Simply by shifting our starting point by one year, all four global average temperatures are increasing in their trends! The point made here is that if one cherry-picks a small subset of the data, one can make just about any claim with a nice plot to back it up. The correct way to view global temperature trends is to look at ALL of the data.

Global surface and lower troposphere monthly mean anomalies and linear trends since 1880
For more information please see Global Cooling.

The bottom line is that 20 of the warmest years on record have occurred in the past 25 years. The warmest year globally was 2005 with the years 2009, 2007, 2006, 2003, 2002, and 1998 all tied for 2nd within statistical certainty. (Hansen et al., 2010) The warmest decade has been the 2000s, and each of the past three decades has been warmer than the decade before and each set records at their end.

Looks like a red cherry tree to me!

2)  “Arctic Sea Ice Has Been Increasing Since 2007!”

Northern Hemisphere sea ice extent since 1953

The image above from the National Snow and Ice Data Center indeed shows that ice extent has increased from a record low in 2007 but, of course, the long-term trend is steeply downward since the 1970s.
Sea ice extent is just part of the picture. Sea ice thickness has also been measured by declassified submarine records and ICESat satellite measurement.

Northern Hemisphere sea ice thickness submarine & ICESAT combined (Kwock & Rothrock, 2009)

The figure above shows the mean thicknesses of six Arctic regions for the three periods (1958–1976, 1993–1997, 2003–2007).
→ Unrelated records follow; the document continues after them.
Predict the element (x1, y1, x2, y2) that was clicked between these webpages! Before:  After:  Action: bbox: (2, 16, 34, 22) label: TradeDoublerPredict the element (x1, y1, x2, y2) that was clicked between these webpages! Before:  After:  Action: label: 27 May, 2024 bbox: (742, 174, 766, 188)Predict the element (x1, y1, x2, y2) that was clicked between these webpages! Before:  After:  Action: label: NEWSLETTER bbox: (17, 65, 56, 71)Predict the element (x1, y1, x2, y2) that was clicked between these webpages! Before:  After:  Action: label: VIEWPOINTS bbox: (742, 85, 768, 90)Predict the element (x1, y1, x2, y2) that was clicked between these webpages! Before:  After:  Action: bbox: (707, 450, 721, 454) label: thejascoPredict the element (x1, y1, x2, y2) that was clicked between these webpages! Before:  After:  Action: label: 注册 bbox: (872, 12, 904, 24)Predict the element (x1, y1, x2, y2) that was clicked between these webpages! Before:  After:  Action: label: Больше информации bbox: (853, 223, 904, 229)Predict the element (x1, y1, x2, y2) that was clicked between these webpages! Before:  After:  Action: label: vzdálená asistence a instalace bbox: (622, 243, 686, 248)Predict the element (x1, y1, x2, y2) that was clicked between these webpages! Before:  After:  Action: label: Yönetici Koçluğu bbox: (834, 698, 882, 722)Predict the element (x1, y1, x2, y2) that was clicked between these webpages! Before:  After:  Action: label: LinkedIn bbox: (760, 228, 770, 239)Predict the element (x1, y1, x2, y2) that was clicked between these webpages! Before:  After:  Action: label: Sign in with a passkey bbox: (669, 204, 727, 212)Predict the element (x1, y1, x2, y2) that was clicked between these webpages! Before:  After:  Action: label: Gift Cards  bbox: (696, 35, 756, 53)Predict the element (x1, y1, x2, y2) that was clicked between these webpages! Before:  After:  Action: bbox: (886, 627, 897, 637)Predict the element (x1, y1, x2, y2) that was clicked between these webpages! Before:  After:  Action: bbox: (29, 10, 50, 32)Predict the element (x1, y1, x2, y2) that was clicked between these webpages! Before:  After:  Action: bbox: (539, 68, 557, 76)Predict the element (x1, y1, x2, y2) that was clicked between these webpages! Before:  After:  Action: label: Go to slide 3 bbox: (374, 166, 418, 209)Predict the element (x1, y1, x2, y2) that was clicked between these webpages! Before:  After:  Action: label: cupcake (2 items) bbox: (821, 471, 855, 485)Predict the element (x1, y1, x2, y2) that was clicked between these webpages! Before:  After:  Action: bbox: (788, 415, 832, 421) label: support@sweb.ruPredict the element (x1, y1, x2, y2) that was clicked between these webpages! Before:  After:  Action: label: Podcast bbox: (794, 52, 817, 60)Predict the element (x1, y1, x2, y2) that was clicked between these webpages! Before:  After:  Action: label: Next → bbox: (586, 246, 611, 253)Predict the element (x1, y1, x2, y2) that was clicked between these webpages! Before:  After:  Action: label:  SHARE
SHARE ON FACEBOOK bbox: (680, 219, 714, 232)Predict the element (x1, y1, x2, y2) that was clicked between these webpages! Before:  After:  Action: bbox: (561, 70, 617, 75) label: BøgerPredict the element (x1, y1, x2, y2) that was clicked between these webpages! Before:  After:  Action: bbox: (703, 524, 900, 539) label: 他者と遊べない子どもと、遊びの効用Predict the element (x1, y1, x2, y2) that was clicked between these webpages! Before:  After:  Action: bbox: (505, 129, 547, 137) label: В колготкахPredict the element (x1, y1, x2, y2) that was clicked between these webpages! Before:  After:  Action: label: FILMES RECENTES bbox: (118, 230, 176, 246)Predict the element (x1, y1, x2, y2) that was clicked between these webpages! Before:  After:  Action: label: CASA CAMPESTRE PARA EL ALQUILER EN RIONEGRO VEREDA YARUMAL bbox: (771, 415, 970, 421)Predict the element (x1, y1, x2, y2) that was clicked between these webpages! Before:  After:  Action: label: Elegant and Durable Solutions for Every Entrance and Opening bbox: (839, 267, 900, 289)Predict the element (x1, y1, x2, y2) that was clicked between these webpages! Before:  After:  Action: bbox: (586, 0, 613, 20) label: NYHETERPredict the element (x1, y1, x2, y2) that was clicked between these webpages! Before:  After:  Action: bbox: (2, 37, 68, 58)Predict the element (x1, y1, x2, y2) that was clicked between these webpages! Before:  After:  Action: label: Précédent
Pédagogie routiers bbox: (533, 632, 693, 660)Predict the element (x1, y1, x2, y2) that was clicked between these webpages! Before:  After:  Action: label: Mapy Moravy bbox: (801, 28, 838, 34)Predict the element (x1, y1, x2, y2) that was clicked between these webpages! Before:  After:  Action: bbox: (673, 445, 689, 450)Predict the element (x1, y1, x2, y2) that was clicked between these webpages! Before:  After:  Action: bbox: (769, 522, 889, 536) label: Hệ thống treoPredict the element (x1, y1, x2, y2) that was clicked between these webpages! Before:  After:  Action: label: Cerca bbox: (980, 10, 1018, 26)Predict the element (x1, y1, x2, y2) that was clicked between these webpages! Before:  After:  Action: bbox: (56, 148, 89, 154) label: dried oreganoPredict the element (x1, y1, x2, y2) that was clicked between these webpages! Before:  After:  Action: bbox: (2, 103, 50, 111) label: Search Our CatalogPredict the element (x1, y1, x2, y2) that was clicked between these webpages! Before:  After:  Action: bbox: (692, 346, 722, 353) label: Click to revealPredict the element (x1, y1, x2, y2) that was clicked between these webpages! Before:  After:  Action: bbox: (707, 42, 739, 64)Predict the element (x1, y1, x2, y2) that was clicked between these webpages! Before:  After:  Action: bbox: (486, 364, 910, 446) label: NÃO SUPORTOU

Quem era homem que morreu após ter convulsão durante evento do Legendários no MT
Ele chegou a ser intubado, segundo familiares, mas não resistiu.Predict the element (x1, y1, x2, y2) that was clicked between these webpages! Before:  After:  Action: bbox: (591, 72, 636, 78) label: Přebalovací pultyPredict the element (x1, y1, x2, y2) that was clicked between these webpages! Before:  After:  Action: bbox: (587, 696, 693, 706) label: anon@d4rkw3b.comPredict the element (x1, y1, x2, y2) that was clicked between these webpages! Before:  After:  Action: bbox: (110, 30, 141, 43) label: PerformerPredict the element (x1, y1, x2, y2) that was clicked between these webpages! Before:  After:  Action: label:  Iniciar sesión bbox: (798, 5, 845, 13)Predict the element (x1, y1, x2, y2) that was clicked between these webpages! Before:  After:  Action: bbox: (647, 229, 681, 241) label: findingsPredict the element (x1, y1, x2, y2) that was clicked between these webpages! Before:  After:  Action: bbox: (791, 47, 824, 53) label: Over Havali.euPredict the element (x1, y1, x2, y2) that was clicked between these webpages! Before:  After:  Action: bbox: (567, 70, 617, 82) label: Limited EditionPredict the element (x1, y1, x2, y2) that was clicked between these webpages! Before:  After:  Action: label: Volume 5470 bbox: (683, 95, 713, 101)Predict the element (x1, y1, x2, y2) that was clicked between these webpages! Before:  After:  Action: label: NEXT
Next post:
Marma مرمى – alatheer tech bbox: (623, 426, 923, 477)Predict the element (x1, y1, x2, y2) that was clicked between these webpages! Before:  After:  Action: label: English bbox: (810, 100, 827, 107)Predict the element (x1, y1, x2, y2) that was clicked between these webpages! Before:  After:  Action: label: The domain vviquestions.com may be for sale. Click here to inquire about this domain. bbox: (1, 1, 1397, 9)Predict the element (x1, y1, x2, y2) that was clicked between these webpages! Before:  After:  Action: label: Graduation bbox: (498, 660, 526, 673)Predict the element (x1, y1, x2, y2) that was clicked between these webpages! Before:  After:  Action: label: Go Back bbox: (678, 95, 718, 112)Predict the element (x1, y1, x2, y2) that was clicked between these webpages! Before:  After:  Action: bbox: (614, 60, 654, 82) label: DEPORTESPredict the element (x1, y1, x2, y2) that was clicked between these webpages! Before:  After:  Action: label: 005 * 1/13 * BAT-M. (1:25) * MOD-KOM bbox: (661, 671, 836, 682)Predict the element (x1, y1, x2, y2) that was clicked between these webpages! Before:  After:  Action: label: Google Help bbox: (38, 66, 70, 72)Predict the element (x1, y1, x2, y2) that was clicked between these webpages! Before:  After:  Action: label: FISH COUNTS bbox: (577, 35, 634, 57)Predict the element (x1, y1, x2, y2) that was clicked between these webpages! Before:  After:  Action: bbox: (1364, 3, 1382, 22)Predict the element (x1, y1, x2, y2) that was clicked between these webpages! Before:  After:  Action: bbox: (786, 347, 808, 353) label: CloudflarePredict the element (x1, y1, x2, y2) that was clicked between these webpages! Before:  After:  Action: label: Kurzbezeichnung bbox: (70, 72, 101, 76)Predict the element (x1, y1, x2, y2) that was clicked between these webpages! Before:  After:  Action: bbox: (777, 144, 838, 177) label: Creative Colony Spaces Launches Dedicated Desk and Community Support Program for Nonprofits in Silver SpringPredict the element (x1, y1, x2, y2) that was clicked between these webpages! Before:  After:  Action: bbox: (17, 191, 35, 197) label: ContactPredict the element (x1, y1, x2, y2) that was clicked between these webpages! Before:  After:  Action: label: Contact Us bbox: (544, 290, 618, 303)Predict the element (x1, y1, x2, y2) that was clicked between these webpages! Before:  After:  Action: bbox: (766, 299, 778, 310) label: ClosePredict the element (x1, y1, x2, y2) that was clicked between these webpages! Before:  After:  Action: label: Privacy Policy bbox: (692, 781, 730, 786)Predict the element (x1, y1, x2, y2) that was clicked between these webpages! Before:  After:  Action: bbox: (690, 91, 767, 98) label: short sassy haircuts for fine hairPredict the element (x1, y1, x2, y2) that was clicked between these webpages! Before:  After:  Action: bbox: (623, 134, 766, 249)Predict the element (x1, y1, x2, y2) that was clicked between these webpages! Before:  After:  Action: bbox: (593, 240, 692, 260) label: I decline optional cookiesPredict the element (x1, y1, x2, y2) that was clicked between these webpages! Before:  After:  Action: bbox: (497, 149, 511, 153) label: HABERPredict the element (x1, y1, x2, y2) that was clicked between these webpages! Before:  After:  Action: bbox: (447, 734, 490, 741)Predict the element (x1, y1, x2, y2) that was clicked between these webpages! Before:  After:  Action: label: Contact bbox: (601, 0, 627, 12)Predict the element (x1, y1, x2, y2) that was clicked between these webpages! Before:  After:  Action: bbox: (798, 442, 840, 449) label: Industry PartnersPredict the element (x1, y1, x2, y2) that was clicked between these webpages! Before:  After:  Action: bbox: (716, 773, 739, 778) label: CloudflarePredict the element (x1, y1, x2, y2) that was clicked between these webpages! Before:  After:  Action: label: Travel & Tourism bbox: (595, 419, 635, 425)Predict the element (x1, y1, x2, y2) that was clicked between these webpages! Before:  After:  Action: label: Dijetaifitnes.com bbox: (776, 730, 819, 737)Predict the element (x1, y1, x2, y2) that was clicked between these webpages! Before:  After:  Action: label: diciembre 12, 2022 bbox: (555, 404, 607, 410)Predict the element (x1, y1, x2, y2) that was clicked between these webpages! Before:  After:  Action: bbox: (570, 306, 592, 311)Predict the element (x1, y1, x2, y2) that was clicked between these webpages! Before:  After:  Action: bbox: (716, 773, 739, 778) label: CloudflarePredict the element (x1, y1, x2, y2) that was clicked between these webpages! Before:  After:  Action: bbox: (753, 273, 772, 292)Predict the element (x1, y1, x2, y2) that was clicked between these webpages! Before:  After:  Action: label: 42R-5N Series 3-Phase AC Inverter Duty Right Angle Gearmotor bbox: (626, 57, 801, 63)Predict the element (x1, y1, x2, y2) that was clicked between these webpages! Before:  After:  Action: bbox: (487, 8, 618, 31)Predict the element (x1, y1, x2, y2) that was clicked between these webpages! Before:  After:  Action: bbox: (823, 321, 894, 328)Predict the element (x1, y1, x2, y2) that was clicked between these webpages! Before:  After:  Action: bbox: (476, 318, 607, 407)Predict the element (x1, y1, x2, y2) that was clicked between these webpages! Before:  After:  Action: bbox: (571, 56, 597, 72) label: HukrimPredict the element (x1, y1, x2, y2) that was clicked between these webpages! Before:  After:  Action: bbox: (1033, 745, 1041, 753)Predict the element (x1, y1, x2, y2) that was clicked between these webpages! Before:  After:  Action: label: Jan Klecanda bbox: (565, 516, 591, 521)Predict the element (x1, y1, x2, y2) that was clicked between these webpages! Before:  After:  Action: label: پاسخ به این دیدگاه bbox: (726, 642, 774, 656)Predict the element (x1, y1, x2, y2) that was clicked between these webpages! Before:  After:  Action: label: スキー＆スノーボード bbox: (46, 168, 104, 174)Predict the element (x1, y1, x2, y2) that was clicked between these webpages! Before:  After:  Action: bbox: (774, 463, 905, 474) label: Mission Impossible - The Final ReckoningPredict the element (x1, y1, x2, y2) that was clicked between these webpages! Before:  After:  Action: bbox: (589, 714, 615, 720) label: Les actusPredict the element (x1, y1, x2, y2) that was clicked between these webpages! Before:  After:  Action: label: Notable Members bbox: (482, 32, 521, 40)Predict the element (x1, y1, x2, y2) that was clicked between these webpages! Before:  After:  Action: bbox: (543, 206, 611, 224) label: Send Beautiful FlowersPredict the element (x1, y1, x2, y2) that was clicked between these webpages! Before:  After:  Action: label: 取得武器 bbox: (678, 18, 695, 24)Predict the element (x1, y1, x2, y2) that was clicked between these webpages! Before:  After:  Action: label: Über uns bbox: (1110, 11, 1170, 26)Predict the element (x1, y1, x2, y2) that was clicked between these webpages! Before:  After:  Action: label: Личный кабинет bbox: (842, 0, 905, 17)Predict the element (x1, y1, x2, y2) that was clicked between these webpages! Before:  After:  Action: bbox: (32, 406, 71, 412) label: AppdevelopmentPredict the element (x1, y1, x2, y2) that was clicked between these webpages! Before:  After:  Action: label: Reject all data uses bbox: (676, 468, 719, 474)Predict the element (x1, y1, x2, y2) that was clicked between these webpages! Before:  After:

Thicknesses have been seasonally adjusted to September 15.  This combined analysis shows a long-term trend of sea ice thinning over submarine and ICESat records that span five decades.
Looks like a red cherry tree to me!

3)  “Greenland and Antarctica Are Gaining Ice at Their Centers”

Yes, ice mass is increasing in the centers of both of these ice sheets.  However, when one considers the mass of these ice sheets in their entirety, a different picture emerges:

Greenland Ice Mass Loss (Velicogna, 2009)

Antarctica Ice Mass Loss (Velicogna, 2009)

It is quite clear that, overall, Antarctica and Greenland show a long-term loss of ice. John Cook at Skeptical Science has several very good summaries of this research. See: An overview of Antarctic ice trends, An overview of Greenland ice trends, and Why is Greenland’s ice loss accelerating?

Looks like a red cherry tree to me!

4)  “The                         Glacier is Advancing!”  (Fill in the blank with your favorite advancer)

There are indeed some glaciers around the world that are advancing.  Yes, there are a few blue cherries on our red cherry tree.  Let us look at ALL of the glaciers around the world that are being monitored by the World Glacier Monitoring Service.

Mean cumulative specific mass balance of all reported glaciers (black line) and the reference glaciers (red line)

It is quite obvious that glacial mass is rapidly decreasing.  So what about the claim that some glaciers are advancing?  According to the WGMS, 90% of worldwide glaciers are retreating.

Looks like a red cherry tree to me!

So what are your favorite examples of cherry-picking?